Page extract:
= = = = =
ClassNotFoundException for Spark job on Yarn-cluster mode - scala

So I am trying to run a Spark job on Yarn-cluster mode kicked off via Oozie workflow, but have been encountering the following error (relevant stacktrace below)
java.sql.SQLException: ERROR 103 (08004): Unable to establish connection.
at org.apache.phoenix.exception.SQLExceptionCode$Factory$1.newException(SQLExceptionCode.java:388)
at org.apache.phoenix.exception.SQLExceptionInfo.buildException(SQLExceptionInfo.java:145)
at org.apache.phoenix.query.ConnectionQueryServicesImpl.openConnection(ConnectionQueryServicesImpl.java:296)
at org.apache.phoenix.query.ConnectionQueryServicesImpl.access$300(ConnectionQueryServicesImpl.java:179)
at org.apache.phoenix.query.ConnectionQueryServicesImpl$12.call(ConnectionQueryServicesImpl.java:1917)
at org.apache.phoenix.query.ConnectionQueryServicesImpl$12.call(ConnectionQueryServicesImpl.java:1896)
at org.apache.phoenix.util.PhoenixContextExecutor.call(PhoenixContextExecutor.java:77)
at org.apache.phoenix.query.ConnectionQueryServicesImpl.init(ConnectionQueryServicesImpl.java:1896)
at org.apache.phoenix.jdbc.PhoenixDriver.getConnectionQueryServices(PhoenixDriver.java:180)
= = = = =
Extracted data:
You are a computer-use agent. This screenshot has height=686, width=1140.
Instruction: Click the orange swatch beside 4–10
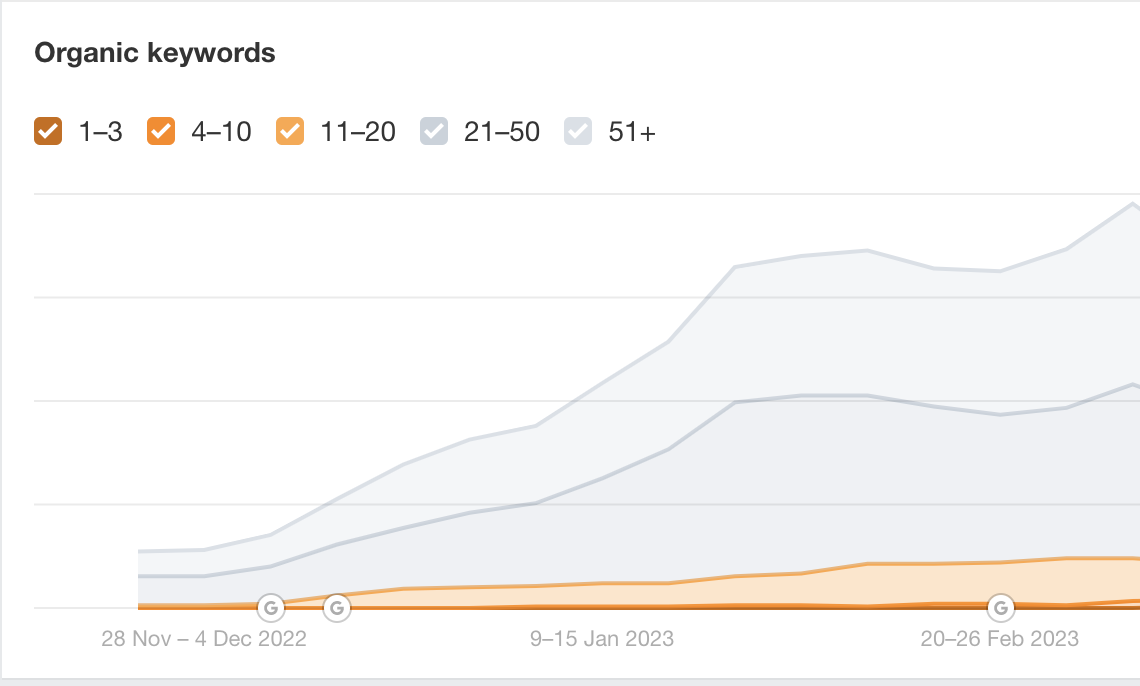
= = = = =
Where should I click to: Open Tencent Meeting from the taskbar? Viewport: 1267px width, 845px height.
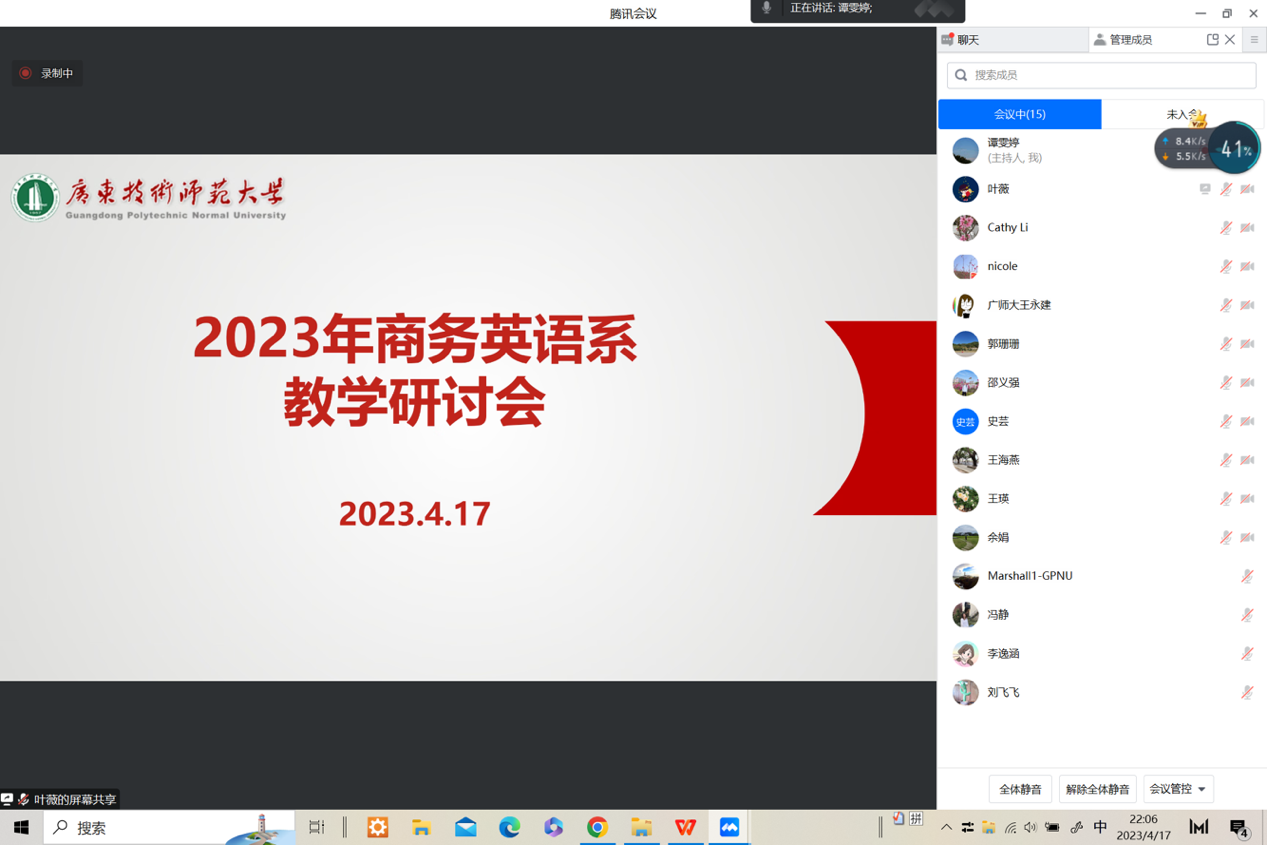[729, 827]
= = = = =
List of tasks:
• 1. In the post about the Spark job failing in Yarn-cluster mode, what kicks off the job?
• 2. Continue the post about the Spark job's ClassNotFoundException in Yarn-cluster mode, starting after its last line.

Results:
• 1. An Oozie workflow.

• 2.
at org.apache.phoenix.jdbc.PhoenixEmbeddedDriver.connect(PhoenixEmbeddedDriver.java:132)
at org.apache.phoenix.jdbc.PhoenixDriver.connect(PhoenixDriver.java:151)
at java.sql.DriverManager.getConnection(DriverManager.java:664)
at java.sql.DriverManager.getConnection(DriverManager.java:208)
...
Caused by: java.io.IOException: java.lang.reflect.InvocationTargetException
at org.apache.hadoop.hbase.client.ConnectionFactory.createConnection(ConnectionFactory.java:240)
at org.apache.hadoop.hbase.client.ConnectionManager.createConnection(ConnectionManager.java:414)
at org.apache.hadoop.hbase.client.ConnectionManager.createConnectionInternal(ConnectionManager.java:323)
at org.apache.hadoop.hbase.client.HConnectionManager.createConnection(HConnectionManager.java:144)
at org.apache.phoenix.query.HConnectionFactory$HConnectionFactoryImpl.createConnection(HConnectionFactory.java:47)
at org.apache.phoenix.query.ConnectionQueryServicesImpl.openConnection(ConnectionQueryServicesImpl.java:294)
... 28 more
Caused by: java.lang.reflect.InvocationTargetException
at sun.reflect.NativeConstructorAccessorImpl.newInstance0(Native Method)
at sun.reflect.NativeConstructorAccessorImpl.newInstance(NativeConstructorAccessorImpl.java:62)
at sun.reflect.DelegatingConstructorAccessorImpl.newInstance(DelegatingConstructorAccessorImpl.java:45)
at java.lang.reflect.Constructor.newInstance(Constructor.java:422)
at org.apache.hadoop.hbase.client.ConnectionFactory.createConnection(ConnectionFactory.java:238)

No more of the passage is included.